STATED PROBLEM:
Quote the portion of the parliamentary speech text starting at "(11 years, 6" and ending at "to the debate.".

TEXT SHOWN:
(11 years, 6 months ago)
Commons ChamberIt is an honour to follow such a passionate and well-informed speech from the hon. Member for North Ayrshire and Arran (Katy Clark). I think that we are all indebted to the hon. Member for Brighton, Pavilion (Caroline Lucas) for securing the debate, and I apologise to her for not arriving in time to hear her speech—I was opening a job show in my constituency first thing this morning—which by all accounts was a powerful introduction to the debate.
Although I was not a Member of Parliament at the time, I am very proud that the Liberal Democrats played such a strong role in opposing the war. I am particularly proud of the role played by my right hon. Friend the Member for Ross, Skye and Lochaber (Mr Kennedy), who was leader of the Liberal Democrats at the time, and my right hon. and learned Friend the Member for North East Fife (Sir Menzies Campbell). The hon. Member for Islington North (Jeremy Corbyn) talked about the breadth of the coalition that opposed the war and said that it was not just made up of predictable left wingers. My right hon. and learned Friend the Member for North East Fife is far from being a raging pacifist leftie. He is a thoughtful and distinguished advocate and is now, as he was then, a distinguished spokesman on international affairs. That voices such as his were ignored at the time is a measure of just how dogmatic certain people in the Labour Government were.

DATASET EXTRACT:
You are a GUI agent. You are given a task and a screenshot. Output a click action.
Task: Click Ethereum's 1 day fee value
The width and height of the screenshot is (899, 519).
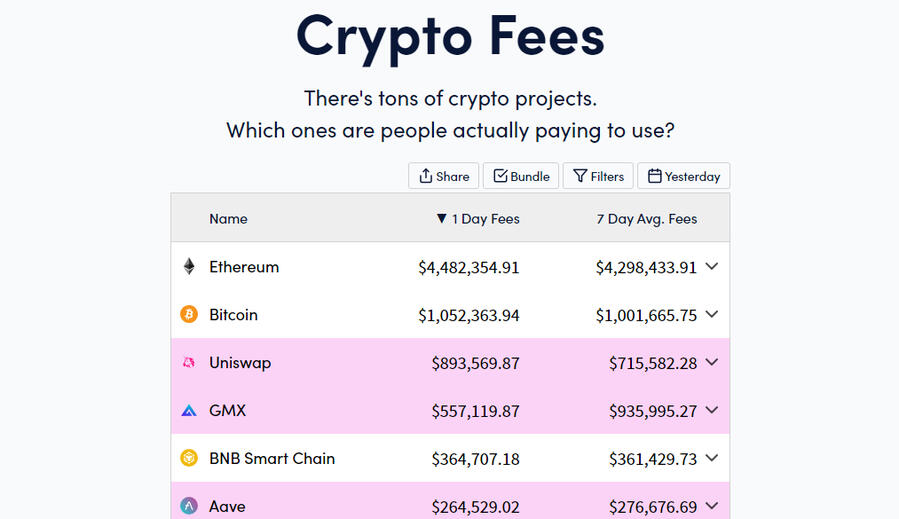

EXERCISE RESPONSE:
(11 years, 6 months ago)
Commons ChamberIt is an honour to follow such a passionate and well-informed speech from the hon. Member for North Ayrshire and Arran (Katy Clark). I think that we are all indebted to the hon. Member for Brighton, Pavilion (Caroline Lucas) for securing the debate, and I apologise to her for not arriving in time to hear her speech—I was opening a job show in my constituency first thing this morning—which by all accounts was a powerful introduction to the debate.